Most of my reasons are small hints. For example, Bernard made a comment about Arnold doing something "on this planet", an odd phrase to use for someone on earth. Then there's the difficulty communicating with family members outside the park. Skype should be rather easy to use on earth. The very size of WW seems far beyond what would be available on earth. The talk about employees rotating home.

As to the expense of getting there, that could be built into the price. Alternatively, as we don't know how how far in the future this is, perhaps faster than light travel has been achieved and is not that expensive.  That might be one of the things Ford alluded to when he said mankind had conquered everything except death (and that could be the secret agenda of WW).

This is a show that reveals its secrets slowly, and there is no guarantee that I'm right.

ETA: The business with the carving of the constellation Orion.

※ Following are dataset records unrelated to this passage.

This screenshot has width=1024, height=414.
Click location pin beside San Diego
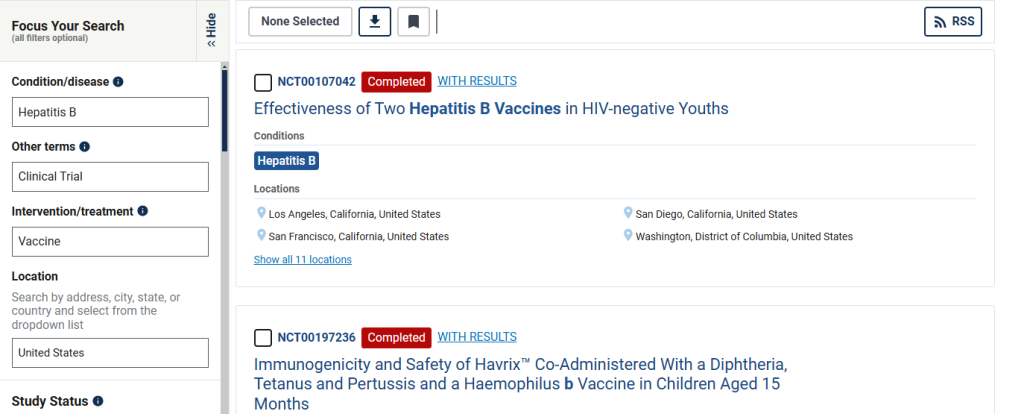coord(628,213)
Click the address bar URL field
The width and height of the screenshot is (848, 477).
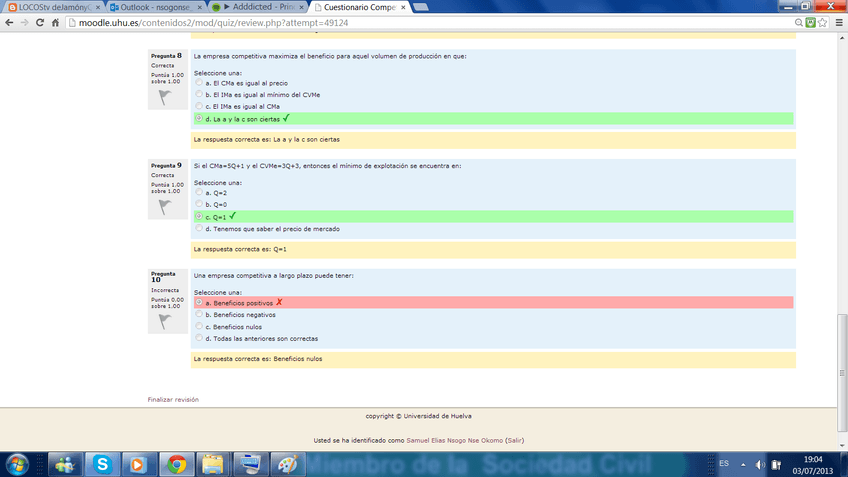400,22
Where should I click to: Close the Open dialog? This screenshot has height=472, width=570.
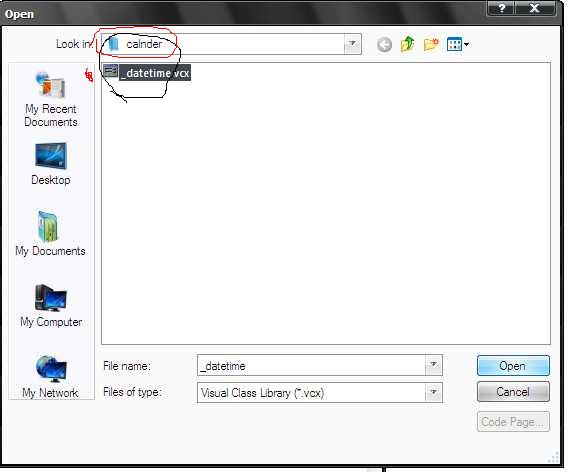coord(535,8)
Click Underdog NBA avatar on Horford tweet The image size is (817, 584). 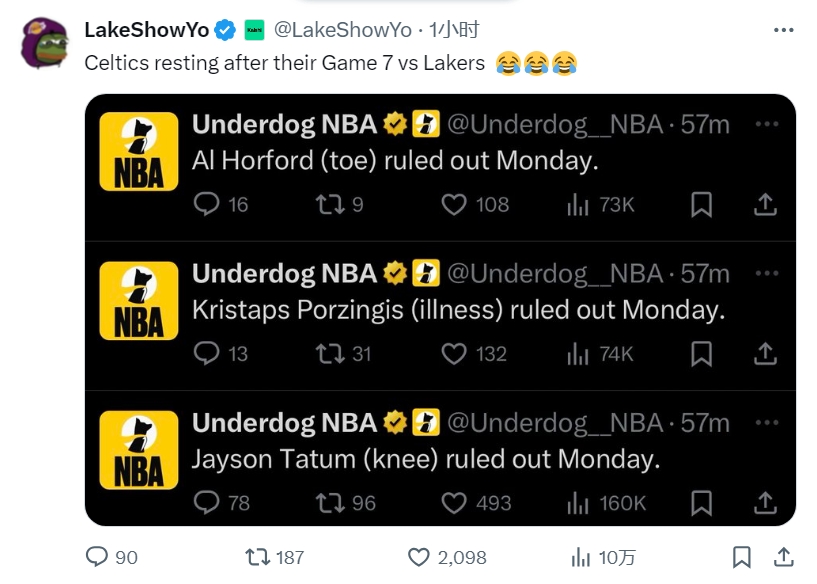click(x=138, y=151)
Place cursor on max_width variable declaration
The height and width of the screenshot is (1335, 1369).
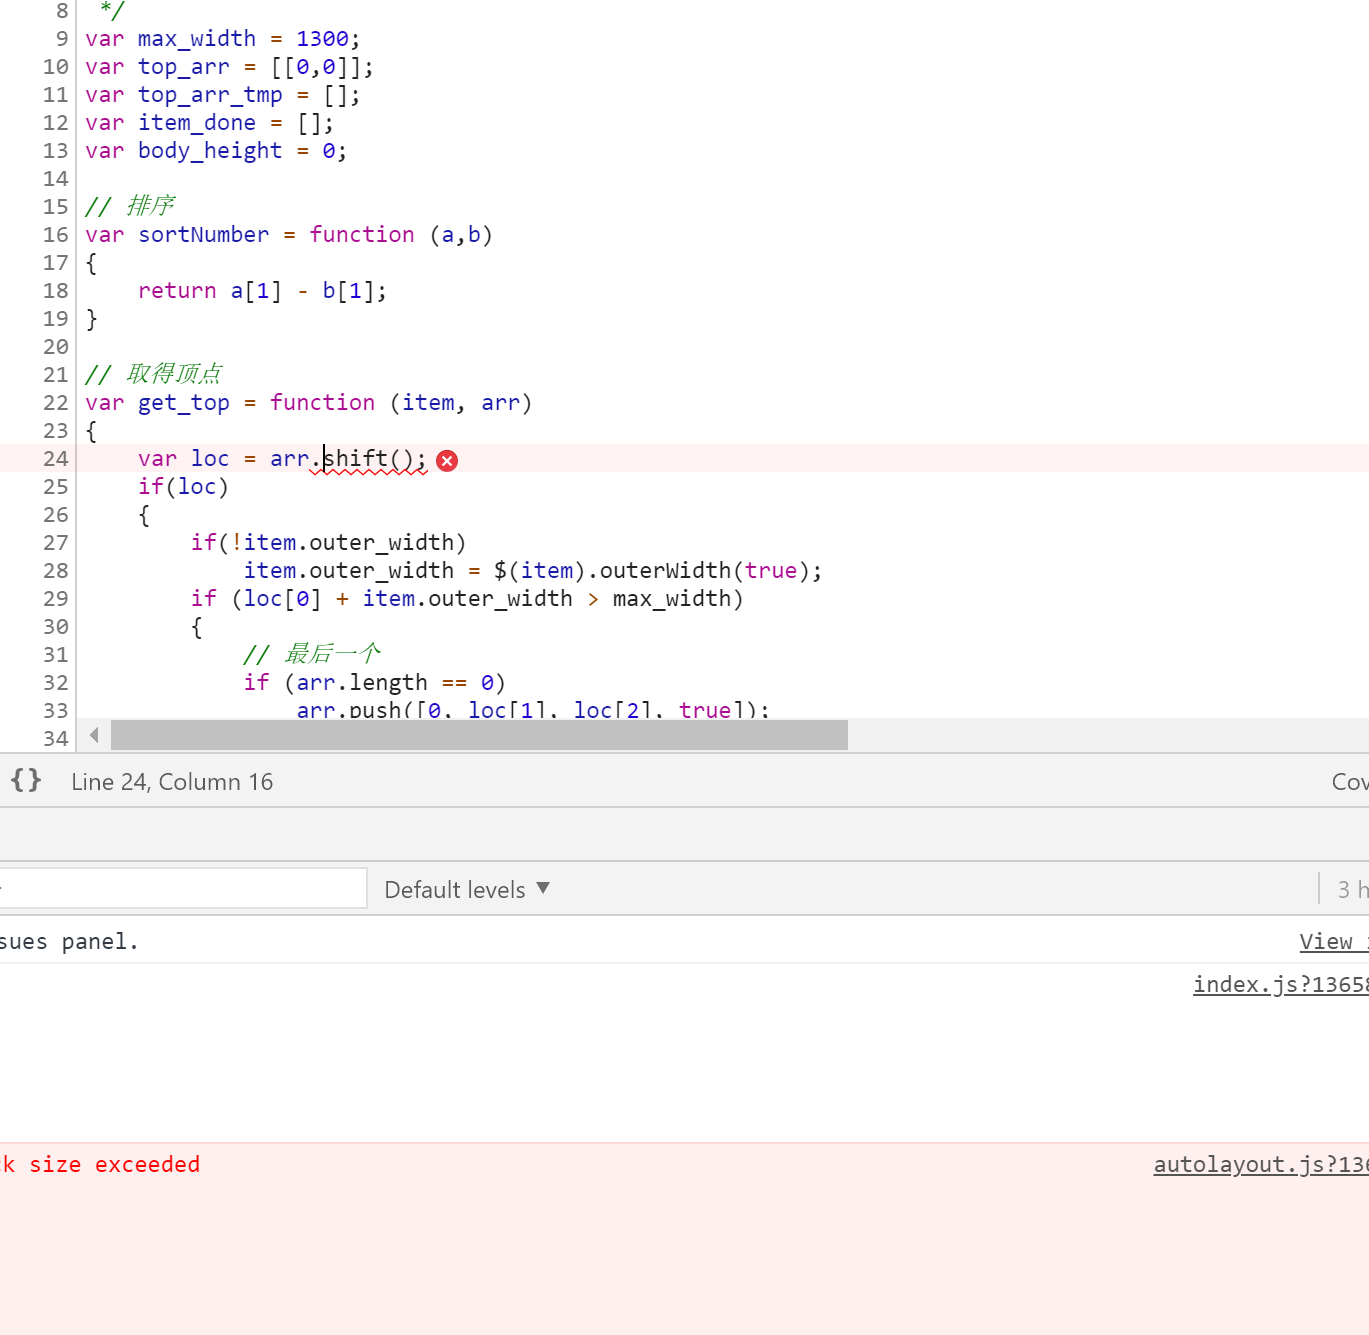tap(196, 39)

Elsie kept looking up at the sky after finding out about it, although the audience never saw the sky. I suspect that Orion is not visible from where they are.

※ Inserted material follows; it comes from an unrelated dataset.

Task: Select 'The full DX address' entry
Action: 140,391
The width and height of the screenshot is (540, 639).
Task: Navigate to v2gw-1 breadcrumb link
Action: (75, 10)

I dig the idea that the true calling of those who created Westworld (or to Ford at least) is to escape death. To find a way to import human consciousness into an android/host and live forever.

14 hours ago, jbrecken said:

Maybe the hosts aren't exactly mechanical robots.  Flies were crawling all over the wounded host tied to the tree - so there must be something organic in them that attracts the flies.  For that matter, there was enough organic stuff inside Maeve for MRSA to grow on last week.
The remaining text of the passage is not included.